+++ TEXTAUSZUG +++

In einem vom Bundesgerichtshof am 26.6.2020 entschiedenen Fall hatte ein Wohnungseigentümer den Teppichboden gegen Fliesen ausgetauscht. Dadurch überschritt der Trittschallpegel die maßgeblichen Grenzwerte.

Nach Auffassung des BGH ist ihm jedoch die Einhaltung der Mindestanforderungen an den Trittschall zumutbar. Diese kann er durch vergleichsweise einfache Maßnahmen erreichen, nämlich durch die Verlegung eines Teppichbodens oder die Anbringung eines zusätzlichen Bodenbelags auf die bestehenden Fliesen. Welche Maßnahme er ergreift, bleibt ihm überlassen.

Der vom Lärm gestörte Wohnungseigentümer kann die Einhaltung der schallschutztechnischen Mindest-anforderungen auch dann verlangen, wenn die Trittschalldämmung des Gemeinschaftseigentums – hier der Wohnungstrenndecke – mangelhaft ist.

Anmerkung: Anders kann es nach dieser Entscheidung des BGH jedoch sein, wenn bei einer mangelhaften Trittschalldämmung des Gemeinschaftseigentums der Wohnungs-eigentümer keine zumutbare Abhilfemöglichkeit hat.

+++ QUELLENMATERIAL +++

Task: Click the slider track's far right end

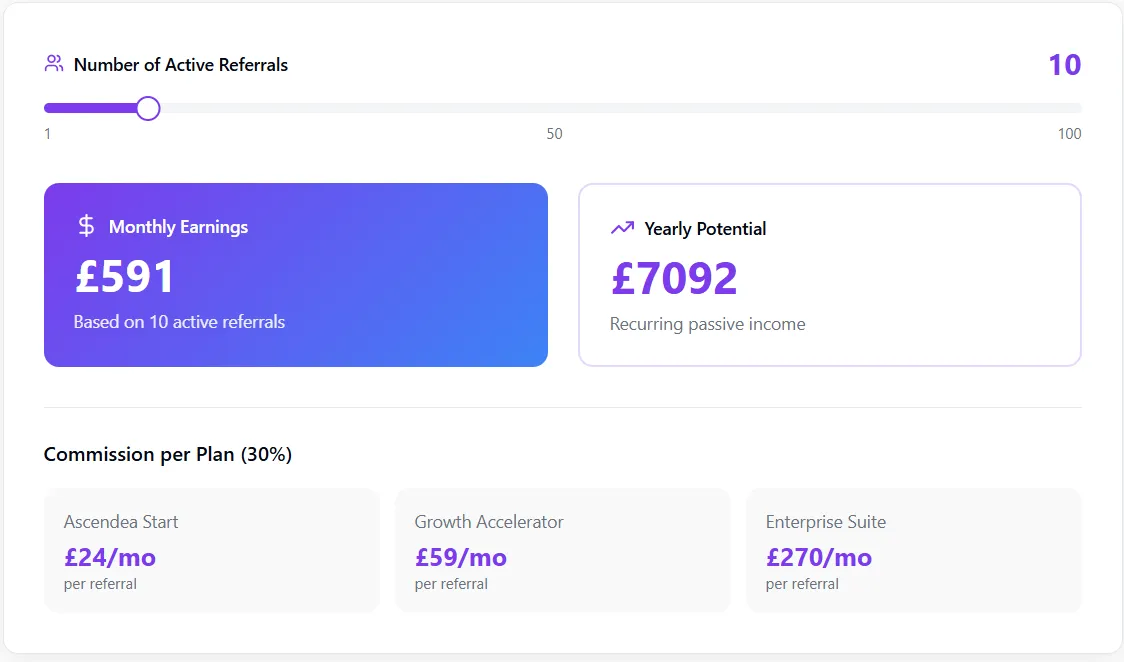Action: tap(1077, 108)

+++

▶ AUFGABE:
Durch welche Maßnahmen kann der Wohnungseigentümer laut dem Textauszug zum Trittschall die Mindestanforderungen einhalten?

▶ IHRE ANTWORT:
Er kann einen Teppichboden verlegen oder einen zusätzlichen Bodenbelag auf die bestehenden Fliesen anbringen.